# Numpy Tutorial

`numpy` is a popular python library for linear algebra and using matricies. This notebook will walk through some basic features of `numpy`

## Introduction

In [None]:
import numpy as np

`numpy` has many math functions built in. For example, `numpy` stores the value of pi

In [None]:
np.pi

3.141592653589793

`numpy` is also able to generate random numbers using the `randint` function.

For example, to generate 2 random numbers between 0 and 10, we write:

In [None]:
np.random.randint(0,10,2)

array([7, 9])

We can use random seeds to always produce the same output while generating random numbers (much like using random_state=1 with `sklearn`)


In [None]:
np.random.seed(1337)
np.random.randint(0, 10, 2)

array([7, 8])

`numpy` is great at managing lists of data efficiently using arrays. To generate an array of 4 zeros we write:

In [None]:
np.zeros(4)

array([0., 0., 0., 0.])

Similarly, we can generate an array of only 1's using the `ones` function.

In [None]:
np.ones(4)

array([1., 1., 1., 1.])

Another powerful function is the `arange` function (not to be confused with the word arrange) that generates numbers from 0 to n-1. To generate an array of 0,1,2,3,4,5 we use the following:

In [None]:
np.arange(0, 6)

array([0, 1, 2, 3, 4, 5])

In addition to one-dimensional arrays, `numpy` can store data in more than one dimension. To create a 2x3 matrix from an array, we use the `reshape` function:

In [None]:
a = np.arange(0,6 )
a = a.reshape(2,3)
a

array([[0, 1, 2],
       [3, 4, 5]])

Note that `reshape` only works when the array can be correctly divided into the required dimensions.

In [None]:
# a.reshape(4, 5)

We can "undo" a reshape by using the `flatten` function.

In [None]:
a.flatten()

array([0, 1, 2, 3, 4, 5])

Note that `reshape` and `flatten` do **not** change the original array. 

In [None]:
a

array([[0, 1, 2],
       [3, 4, 5]])

## Operations on arrays

`numpy` also allows us to apply functions to entire arrays at once. For example, we can take the log of every element in an array using the `np.log` function

In [None]:
np.log(a)

  """Entry point for launching an IPython kernel.

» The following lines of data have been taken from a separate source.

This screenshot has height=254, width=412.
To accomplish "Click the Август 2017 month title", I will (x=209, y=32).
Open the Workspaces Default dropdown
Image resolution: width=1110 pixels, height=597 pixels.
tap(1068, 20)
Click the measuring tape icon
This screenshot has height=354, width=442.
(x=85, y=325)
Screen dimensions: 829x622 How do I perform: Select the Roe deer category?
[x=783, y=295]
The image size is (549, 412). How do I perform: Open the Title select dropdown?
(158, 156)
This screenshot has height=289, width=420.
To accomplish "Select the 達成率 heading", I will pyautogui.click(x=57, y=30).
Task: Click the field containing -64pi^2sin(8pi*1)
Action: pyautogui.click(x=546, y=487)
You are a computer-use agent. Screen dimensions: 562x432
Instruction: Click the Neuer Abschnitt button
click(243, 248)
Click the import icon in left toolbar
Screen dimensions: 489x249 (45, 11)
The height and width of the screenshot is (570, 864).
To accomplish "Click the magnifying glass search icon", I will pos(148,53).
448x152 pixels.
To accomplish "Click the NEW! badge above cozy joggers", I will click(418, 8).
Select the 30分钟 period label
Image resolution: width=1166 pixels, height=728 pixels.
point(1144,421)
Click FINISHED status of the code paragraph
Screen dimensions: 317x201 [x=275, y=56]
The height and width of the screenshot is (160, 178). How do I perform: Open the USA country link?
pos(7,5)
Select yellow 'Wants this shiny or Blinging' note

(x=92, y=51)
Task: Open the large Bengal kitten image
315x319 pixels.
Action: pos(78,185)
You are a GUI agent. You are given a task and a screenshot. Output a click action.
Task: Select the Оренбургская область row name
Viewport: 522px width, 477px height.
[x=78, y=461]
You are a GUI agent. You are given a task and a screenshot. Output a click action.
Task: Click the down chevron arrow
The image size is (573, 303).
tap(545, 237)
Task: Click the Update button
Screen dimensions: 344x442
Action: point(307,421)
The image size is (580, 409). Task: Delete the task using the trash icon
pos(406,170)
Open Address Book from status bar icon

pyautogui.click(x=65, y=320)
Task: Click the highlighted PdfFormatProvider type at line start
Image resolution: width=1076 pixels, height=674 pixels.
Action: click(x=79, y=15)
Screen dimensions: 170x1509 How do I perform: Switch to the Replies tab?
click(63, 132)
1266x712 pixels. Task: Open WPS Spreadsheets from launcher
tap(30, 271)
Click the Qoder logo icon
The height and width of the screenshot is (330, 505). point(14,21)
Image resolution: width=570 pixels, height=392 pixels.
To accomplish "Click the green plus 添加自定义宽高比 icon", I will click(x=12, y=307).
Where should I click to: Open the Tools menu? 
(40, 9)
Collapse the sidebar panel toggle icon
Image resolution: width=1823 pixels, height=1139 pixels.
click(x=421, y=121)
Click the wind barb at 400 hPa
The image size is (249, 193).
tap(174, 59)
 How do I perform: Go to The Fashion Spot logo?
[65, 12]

array([[      -inf, 0.        , 0.69314718],
       [1.09861229, 1.38629436, 1.60943791]])

The `argmin` function will return the index of theminimum value given a certain axis.

Note that axes can be difficult to understand at first. If your array is two-dimensional, axis=0 corresponds to rows and axis=1 corresponds to the columns.

Let's use `argmin` to determine the index of the minimum element inside of the following array.

In [None]:
print(a.flatten())
np.argmin(a)

[0 1 2 3 4 5]


0

Note that when you omit the `axis` argument, `argmin` calculates the index using the flattened array.

Now let's try the same thing but using `axis=0`

In [None]:
print(a)
np.argmin(a, axis=0)

[[0 1 2]
 [3 4 5]]


array([0, 0, 0])

`argmin` returns an array with three elements where each element is the index in the y direction that holds the maximum element.

What happens if we use `axis=1`?

In [None]:
print(a)
np.argmin(a, axis=1)

[[0 1 2]
 [3 4 5]]


array([0, 0])

Likewise we can use `argmax` to find the indicies of the maximal elements in an axis.

In [None]:
np.argmax(a, axis=0)

array([1, 1, 1])

We can also use functions on an axis. Let's write code to compute the sum of the elements inside each column.

In [None]:
np.sum(a, axis=0)

array([3, 5, 7])

Another potentially useful function is `bincount` which counts how many times each number occurs in the array. For example, suppose we declared an array `b`:

In [None]:
b = np.array([0, 1, 1, 3, 2, 1, 7])
print("Index: 0  1  2  3  4  5  6  7")
np.bincount(b)

Index: 0  1  2  3  4  5  6  7


array([1, 3, 1, 1, 0, 0, 0, 1])

The length of the array returned by `bincount` will always be one greater than the largest element in the array.

## Comparing Arrays

Finally, we can use `numpy` to compare arrays for equality using the `array_equal` function:

In [None]:
c = np.array([1, 2])
d = np.array([2, 1])
np.array_equal(c, d)

False

When using floats, it is often necessary to use the `allclose function`

In [None]:
e = np.array([1e10,1e-8])
f = np.array([1.00001e10,1e-9])
np.allclose(e, f)

True